You are viewing a plain text version of this content. The canonical link for it is here.
Posted to notifications@superset.apache.org by GitBox <gi...@apache.org> on 2018/11/26 12:41:59 UTC

[GitHub] frankfarrell opened a new issue #6434: Support per table time grain functions to improve performance

frankfarrell opened a new issue #6434: Support per table time grain functions to improve performance
URL: https://github.com/apache/incubator-superset/issues/6434
 
 
   Currently, if you set the time grain to P1D it does a DATE_PART function call on the timestamp function. For big tables grouping by an on-demand function like this is a big performance hit. In a typical star schema, tables might have these time granularities as columns already. Eg a column date_dimension, or date_hour_dimension. Grouping on a column like that, especially if it is indexed will give a massive performance improvment. 
   
   In particular, for Redshift if the date_part is part of the sort key, queries will run much faster than grouping by DATE_PART.

> [Entries supplied]:
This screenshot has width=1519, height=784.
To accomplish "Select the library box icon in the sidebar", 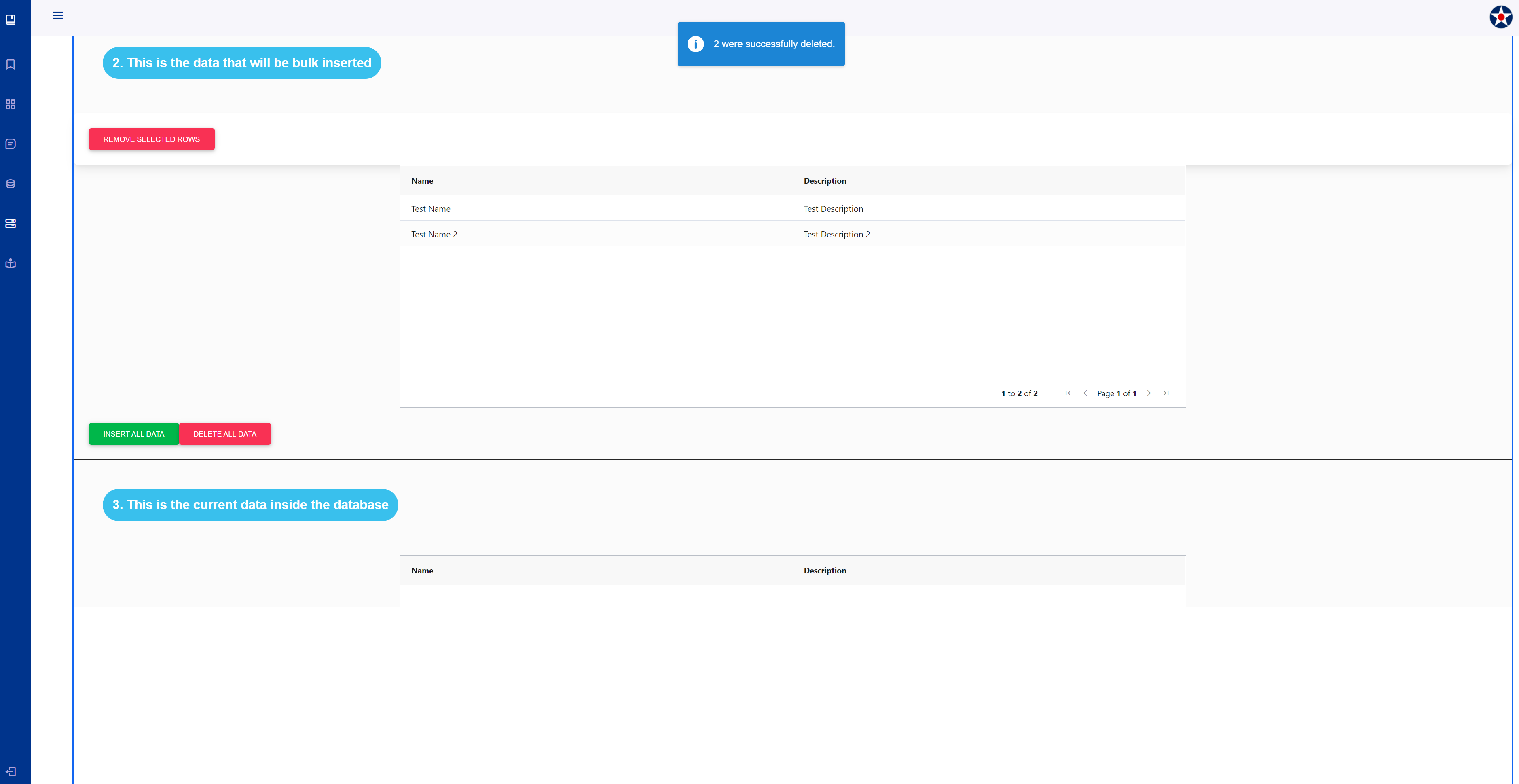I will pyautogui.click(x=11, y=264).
---
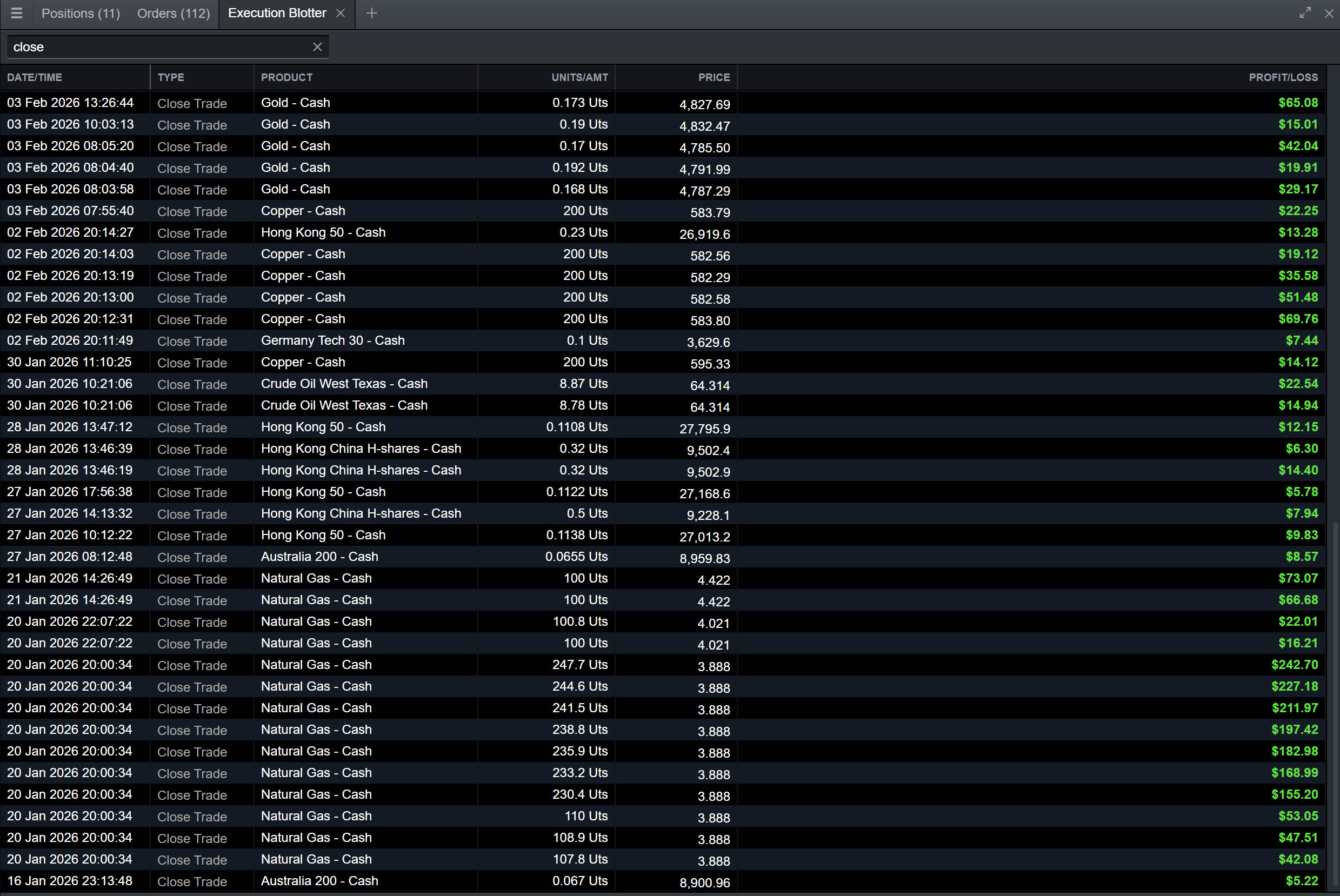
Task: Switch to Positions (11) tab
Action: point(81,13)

> [Required tasks]:
1) Print the Superset issue text, beginning at the words "[GitHub] frankfarrell opened" and stopping after "grouping by DATE_PART.".
2) Restate, as a short list, the paragraph of the Superset issue text that starts with "Currently, if you set the time grain to P1D".
3) Continue the Superset issue text from its last sentence.
None of the data is needed.

> [Outputs for the tasks]:
1)
[GitHub] frankfarrell opened a new issue #6434: Support per table time grain functions to improve performance

frankfarrell opened a new issue #6434: Support per table time grain functions to improve performance
URL: https://github.com/apache/incubator-superset/issues/6434
 
 
   Currently, if you set the time grain to P1D it does a DATE_PART function call on the timestamp function. For big tables grouping by an on-demand function like this is a big performance hit. In a typical star schema, tables might have these time granularities as columns already. Eg a column date_dimension, or date_hour_dimension. Grouping on a column like that, especially if it is indexed will give a massive performance improvment. 
   
   In particular, for Redshift if the date_part is part of the sort key, queries will run much faster than grouping by DATE_PART.

2)
- Setting the time grain to P1D makes Superset call DATE_PART on the timestamp.
- On big tables, grouping by a function computed on demand like this costs a lot of performance.
- In a typical star schema, tables may already have these time granularities as columns, such as date_dimension or date_hour_dimension.
- Grouping on such a column, especially an indexed one, gives a large performance improvement.

3)
   I'm proposing a way to specify the column/function for time granularity that overrides the default function as specified here:
   https://github.com/apache/incubator-superset/blob/74f0817bf0e3469c27df0f49a6b29fa0a71e3c9b/superset/db_engine_specs.py#L403

----------------------------------------------------------------
This is an automated message from the Apache Git Service.
To respond to the message, please log on GitHub and use the
URL above to go to the specific comment.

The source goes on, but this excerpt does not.